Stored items
=== Begin Enclosure ===
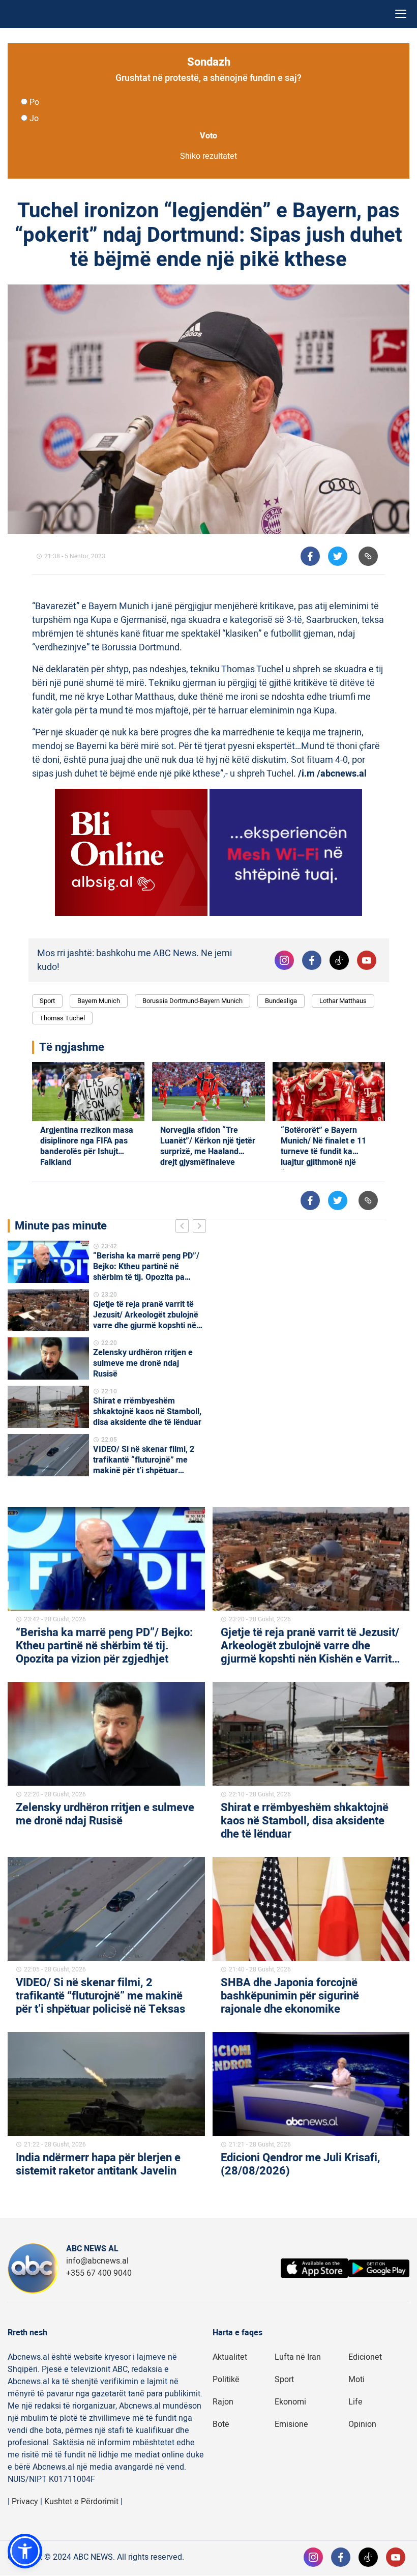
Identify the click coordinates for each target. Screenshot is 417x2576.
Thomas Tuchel (62, 1018)
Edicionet (365, 2357)
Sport (47, 1001)
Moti (356, 2379)
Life (355, 2402)
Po (34, 102)
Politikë (226, 2379)
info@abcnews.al (97, 2261)
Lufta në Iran (298, 2357)
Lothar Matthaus (343, 1001)
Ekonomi (290, 2402)
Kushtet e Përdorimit (81, 2502)
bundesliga (281, 1001)
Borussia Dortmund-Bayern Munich (192, 1001)
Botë (221, 2424)
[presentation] (184, 1227)
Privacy (25, 2502)
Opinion (362, 2424)
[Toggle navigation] (401, 14)
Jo (34, 118)
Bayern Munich (98, 1001)
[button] (25, 2551)
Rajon (223, 2402)
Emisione (291, 2424)
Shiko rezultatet (208, 156)
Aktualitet (230, 2357)
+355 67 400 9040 (99, 2273)
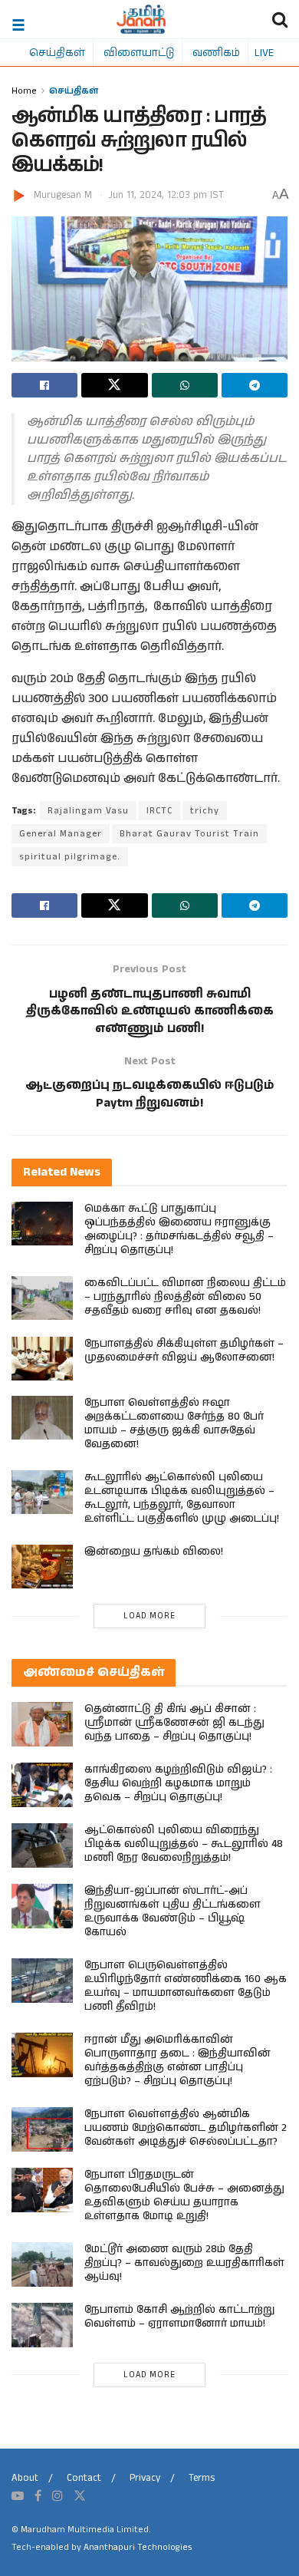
=== End Enclosure ===
__Description of the task__
Extract all lines of the records above that include "Munich".

__Response to this task__
Borussia Dortmund-Bayern Munich (192, 1001)
Bayern Munich (98, 1001)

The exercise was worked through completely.